Bien sûr nous nous réjouissons du retour de notre train de nuit, ce train que nous avons défendu pendant plus de 10 ans. Même si le Paris-Briançon faisait partie des deux trains de nuit sauvegardés sur les vingt supprimés en France, car il n’y avait pas d’autre alternatives de transport.

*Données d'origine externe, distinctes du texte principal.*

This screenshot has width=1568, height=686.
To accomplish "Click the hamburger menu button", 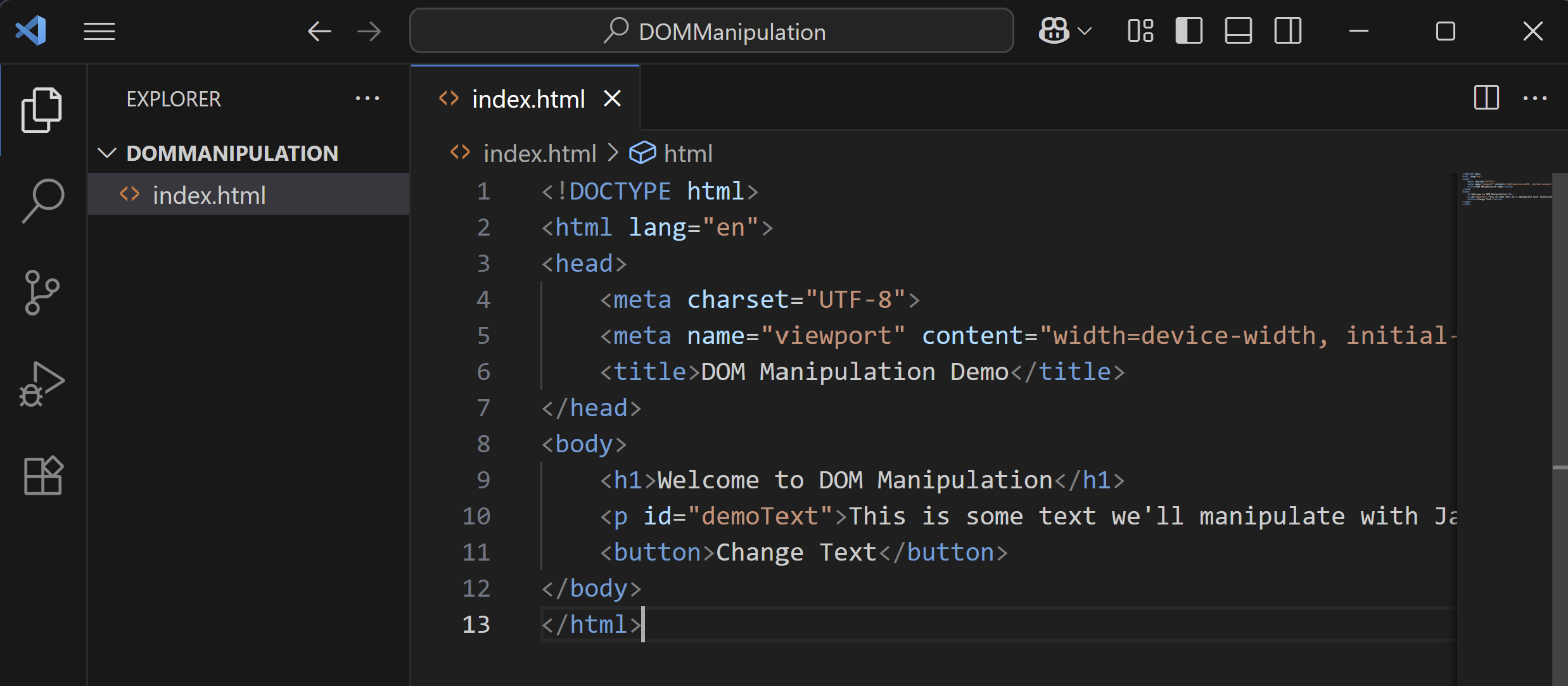I will (99, 30).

Il est une ligne de vie essentielle de notre territoire.
Mais nous ne pouvons pas nous empêcher de nous demander s’il ne s’agirait pas de poudre aux yeux, d’un écran de fumée ou de l’arbre qui cache la forêt … car dans le même temps :
 Il y a urgence : à cause d’un sous-investissement chronique, le réseau ferré français est à bout de souffle,
 pour la pérennité des trains de nuit, il faudra à terme du matériel neuf et non du matériel rénové,
 les postes de guichetiers ou de contrôleurs sont supprimés, les gares fermées,
 le découpage en filiales est en cours, avec une augmentation du nombre de cadres pour la mettre en œuvre, pour la mise en vente par morceaux,
 les négociations salariales visant à rattraper 8 ans de gel des salaires n’ont pas abouti et trois syndicats ont déposé un préavis de grève qui court jusqu’au 31 janvier 2022,
Avec une convention se terminant en 2025, nous sommes pleinement concernés par une ouverture à la concurrence, et « Grâce à notre, Président de région Renaud Muselier », la ligne Marseille-Toulon Nice est d’ores et déjà attribuée à un opérateur privé, Transdev, à partir de 2025, pour 10 ans, prolongeable de 2. Depuis la loi de 2018 et l’ouverture à la concurrence du ferroviaire, personne n’avait porté un tel coup au service public. C’est chose faite en PACA, merci M. Muselier !
 Pas moins de 200 cheminotes et cheminots sont menacés de transfert vers le nouvel opérateur. Le dumping social va pouvoir battre son plein, sans oublier que l’opérateur historique joue le même jeu avec la filiale 100% privée SNCF Sud Azur pour répondre aux appels d’offres.
Sans cheminot(e)s, pas de service public du train ! Nous dénonçons le leurre selon lequel un service privé qui doit dégager du profit en plus du service rendu serait plus efficace qu’un service public bien géré, qu’un service public qui ne soit pas saboté dans le but de l’offrir au privé.
La France insoumise dénonce une telle manœuvre qui ne fera que détruire le service public ferroviaire voyageur, quelques années après celui du fret. À l’heure des urgences écologique et climatique, nous rappelons que seul un monopole public permettra de réellement relancer ce mode de transport écologique et populaire.
Quand tout sera privé, on sera privé de tout !
Nous défendons l’idée d’un grand pôle public national du rail pour que de telles destructions cessent et que l’État reprenne son rôle d’organisateur des transports dans notre pays. La France insoumise et son groupe thématique Transports soutiendront toujours les cheminotes et cheminots et seront à leurs côtés dans les luttes contre cette casse du service public par la concurrence et la filialisation, que ce soit en PACA ou ailleurs.